Dem im Erneuerungsantrag erstmalig erhobenen Einwand der Schuldunfähigkeit und der damit verbundenen Antragstellung steht bereits die mangelnde Erschöpfung des Instanzenzugs entgegen (RIS-Justiz RS0122737).
Soweit Tamaz R***** mit erneuter Bezugnahme auf seine Erkrankung die Annahme der Qualifikation der Gewerbsmäßigkeit bekämpft und „auf Grund fehlender gesetzlicher Beweise“ eine Verletzung des Art 6 Abs 2 MRK behauptet, vernachlässigt er, dass das Erstgericht zu den vom Oberlandesgericht als unbedenklich eingestuften (US 5) Urteilsannahmen in freier Beweiswürdigung gelangte (§ 258 Abs 2 StPO). Mit seiner Argumentation sucht der Erneuerungswerber demnach bloß unzulässig die Beweiswürdigung, nunmehr des Rechtsmittelgerichts, zu bekämpfen, ohne eine Verletzung der Unschuldsvermutung begründet darzulegen.

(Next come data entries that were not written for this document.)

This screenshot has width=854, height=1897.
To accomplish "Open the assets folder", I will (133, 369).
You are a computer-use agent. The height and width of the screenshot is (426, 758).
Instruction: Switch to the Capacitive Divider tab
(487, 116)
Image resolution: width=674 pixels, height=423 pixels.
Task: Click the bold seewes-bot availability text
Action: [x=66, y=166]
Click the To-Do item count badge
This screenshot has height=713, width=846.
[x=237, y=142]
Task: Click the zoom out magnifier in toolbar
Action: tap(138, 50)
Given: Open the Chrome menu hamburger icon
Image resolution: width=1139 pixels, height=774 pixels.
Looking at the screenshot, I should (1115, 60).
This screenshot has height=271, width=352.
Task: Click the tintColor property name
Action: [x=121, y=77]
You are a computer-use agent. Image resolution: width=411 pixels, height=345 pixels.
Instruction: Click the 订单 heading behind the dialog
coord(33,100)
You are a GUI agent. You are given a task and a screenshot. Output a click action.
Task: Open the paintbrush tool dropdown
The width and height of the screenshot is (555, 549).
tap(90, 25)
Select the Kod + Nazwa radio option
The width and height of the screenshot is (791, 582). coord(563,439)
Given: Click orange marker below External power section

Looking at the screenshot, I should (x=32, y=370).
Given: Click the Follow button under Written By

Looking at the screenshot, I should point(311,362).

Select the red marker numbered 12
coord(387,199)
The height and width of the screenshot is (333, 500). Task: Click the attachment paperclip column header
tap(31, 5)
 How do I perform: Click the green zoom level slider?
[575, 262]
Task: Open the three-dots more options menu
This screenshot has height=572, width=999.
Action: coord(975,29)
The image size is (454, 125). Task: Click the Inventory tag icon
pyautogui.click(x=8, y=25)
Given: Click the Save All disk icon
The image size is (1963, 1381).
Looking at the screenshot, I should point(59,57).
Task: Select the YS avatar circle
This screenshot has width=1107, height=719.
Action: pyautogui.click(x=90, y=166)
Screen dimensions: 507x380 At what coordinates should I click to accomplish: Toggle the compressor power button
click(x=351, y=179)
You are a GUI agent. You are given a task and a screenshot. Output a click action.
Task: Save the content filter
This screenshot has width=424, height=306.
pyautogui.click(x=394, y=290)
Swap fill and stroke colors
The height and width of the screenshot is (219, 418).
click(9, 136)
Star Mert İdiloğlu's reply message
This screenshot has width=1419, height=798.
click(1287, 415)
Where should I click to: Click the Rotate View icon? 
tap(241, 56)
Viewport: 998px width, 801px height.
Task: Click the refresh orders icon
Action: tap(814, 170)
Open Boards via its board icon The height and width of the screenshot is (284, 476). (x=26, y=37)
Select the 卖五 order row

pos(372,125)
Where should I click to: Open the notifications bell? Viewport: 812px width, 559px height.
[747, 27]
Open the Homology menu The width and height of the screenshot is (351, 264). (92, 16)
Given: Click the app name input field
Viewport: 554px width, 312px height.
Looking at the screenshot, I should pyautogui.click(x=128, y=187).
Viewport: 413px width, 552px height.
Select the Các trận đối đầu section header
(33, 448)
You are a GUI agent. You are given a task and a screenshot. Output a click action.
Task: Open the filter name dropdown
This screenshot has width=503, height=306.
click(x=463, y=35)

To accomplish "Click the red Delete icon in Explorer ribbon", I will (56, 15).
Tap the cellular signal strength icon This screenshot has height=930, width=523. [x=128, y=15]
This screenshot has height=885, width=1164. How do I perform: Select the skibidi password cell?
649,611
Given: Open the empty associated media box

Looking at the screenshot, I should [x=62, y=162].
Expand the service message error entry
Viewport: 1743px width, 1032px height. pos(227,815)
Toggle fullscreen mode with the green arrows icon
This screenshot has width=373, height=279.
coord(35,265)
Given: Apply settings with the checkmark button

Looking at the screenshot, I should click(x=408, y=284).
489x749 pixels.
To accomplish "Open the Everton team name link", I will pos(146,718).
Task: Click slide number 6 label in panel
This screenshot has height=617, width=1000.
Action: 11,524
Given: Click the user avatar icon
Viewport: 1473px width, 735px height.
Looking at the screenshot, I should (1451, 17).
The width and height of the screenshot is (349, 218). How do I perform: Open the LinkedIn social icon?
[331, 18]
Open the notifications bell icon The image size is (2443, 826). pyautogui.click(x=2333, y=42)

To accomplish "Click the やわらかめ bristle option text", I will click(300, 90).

Gleiches gilt für das Vorbringen der Erneuerungswerberin Marina D*****, die in Wiederholung ihres Berufungsvorbringens ihre nach Auffassung des Oberlandesgerichts mängelfrei festgestellte Mittäterschaft (US 5) nunmehr erstmalig unter Bezugnahme auf das bereits thematisierte kleptomanische Leiden des Tamaz R***** bestreitet.
Die Anträge auf Erneuerung des Strafverfahrens waren daher bereits bei nichtöffentlicher Beratung zurückzuweisen (§ 363b Abs 1 und Abs 2 Z 3 StPO).